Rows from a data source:
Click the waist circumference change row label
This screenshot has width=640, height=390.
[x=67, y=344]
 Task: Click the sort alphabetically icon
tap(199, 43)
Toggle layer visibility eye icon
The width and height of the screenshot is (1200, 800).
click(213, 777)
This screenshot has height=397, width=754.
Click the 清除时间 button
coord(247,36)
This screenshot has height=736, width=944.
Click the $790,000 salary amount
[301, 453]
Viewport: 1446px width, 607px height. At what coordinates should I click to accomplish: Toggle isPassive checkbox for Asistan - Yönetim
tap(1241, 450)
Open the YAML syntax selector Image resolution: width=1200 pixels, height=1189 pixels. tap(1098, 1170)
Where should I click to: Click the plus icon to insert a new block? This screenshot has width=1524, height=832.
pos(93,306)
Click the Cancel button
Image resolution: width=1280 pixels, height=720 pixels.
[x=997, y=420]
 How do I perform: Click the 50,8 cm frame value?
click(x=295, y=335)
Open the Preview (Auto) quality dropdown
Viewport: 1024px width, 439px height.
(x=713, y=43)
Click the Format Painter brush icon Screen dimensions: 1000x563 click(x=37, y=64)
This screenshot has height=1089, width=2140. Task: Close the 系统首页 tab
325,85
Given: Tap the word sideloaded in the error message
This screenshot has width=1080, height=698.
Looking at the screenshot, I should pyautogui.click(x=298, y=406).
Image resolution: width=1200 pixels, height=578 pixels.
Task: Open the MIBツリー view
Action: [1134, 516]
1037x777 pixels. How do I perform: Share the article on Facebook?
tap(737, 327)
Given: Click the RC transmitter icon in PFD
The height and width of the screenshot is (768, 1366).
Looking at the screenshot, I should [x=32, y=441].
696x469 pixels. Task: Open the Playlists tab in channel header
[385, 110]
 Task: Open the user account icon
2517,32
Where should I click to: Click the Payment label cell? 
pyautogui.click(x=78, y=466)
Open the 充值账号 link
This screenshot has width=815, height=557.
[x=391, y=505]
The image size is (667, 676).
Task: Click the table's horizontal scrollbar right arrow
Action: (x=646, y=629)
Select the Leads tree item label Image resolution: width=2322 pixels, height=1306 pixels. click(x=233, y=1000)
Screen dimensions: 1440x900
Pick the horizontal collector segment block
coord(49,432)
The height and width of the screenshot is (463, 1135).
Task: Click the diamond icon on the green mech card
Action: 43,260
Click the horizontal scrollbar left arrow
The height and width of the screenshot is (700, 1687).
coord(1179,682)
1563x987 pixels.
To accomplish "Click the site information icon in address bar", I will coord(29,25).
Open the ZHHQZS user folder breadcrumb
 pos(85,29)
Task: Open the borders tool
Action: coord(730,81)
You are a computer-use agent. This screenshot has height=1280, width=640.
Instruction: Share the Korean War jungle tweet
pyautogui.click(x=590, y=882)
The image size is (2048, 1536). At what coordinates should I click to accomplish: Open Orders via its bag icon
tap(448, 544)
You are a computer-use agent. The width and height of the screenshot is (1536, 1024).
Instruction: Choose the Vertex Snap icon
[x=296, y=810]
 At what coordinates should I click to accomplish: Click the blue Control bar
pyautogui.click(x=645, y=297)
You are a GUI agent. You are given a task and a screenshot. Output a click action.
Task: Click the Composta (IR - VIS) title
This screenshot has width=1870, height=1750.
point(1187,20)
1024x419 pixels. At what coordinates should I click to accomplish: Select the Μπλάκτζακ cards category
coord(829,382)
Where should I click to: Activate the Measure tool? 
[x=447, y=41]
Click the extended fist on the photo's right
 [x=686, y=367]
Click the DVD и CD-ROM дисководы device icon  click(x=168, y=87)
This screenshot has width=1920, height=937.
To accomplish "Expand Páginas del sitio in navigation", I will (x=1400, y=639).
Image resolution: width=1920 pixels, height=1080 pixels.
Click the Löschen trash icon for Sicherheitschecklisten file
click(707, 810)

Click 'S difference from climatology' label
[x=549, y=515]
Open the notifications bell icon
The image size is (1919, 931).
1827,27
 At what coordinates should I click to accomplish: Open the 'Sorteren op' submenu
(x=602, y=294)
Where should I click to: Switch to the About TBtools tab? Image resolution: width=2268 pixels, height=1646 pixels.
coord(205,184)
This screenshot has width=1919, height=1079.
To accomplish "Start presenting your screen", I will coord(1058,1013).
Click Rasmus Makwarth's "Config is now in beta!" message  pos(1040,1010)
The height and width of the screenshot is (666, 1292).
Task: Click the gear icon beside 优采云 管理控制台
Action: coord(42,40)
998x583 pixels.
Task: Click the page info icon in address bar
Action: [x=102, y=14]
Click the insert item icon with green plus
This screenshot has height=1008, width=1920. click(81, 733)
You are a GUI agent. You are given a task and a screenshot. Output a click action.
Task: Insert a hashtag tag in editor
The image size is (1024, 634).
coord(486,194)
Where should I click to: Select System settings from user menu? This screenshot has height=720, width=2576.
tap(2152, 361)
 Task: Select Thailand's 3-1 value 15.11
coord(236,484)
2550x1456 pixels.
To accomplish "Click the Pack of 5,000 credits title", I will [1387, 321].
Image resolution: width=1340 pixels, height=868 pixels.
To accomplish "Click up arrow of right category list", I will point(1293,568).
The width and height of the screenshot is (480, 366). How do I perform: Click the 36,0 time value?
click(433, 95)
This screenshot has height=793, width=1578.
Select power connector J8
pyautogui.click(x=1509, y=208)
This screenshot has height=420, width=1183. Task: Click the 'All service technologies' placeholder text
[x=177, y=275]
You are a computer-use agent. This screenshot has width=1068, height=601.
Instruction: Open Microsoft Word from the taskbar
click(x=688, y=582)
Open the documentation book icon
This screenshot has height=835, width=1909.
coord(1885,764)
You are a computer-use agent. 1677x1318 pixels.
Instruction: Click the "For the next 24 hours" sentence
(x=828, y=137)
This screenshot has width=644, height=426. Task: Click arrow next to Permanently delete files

* _Given request_
How many lines in the rows above contain the string "category"? Match case exactly, and reply with the number alone.

* _In response_
2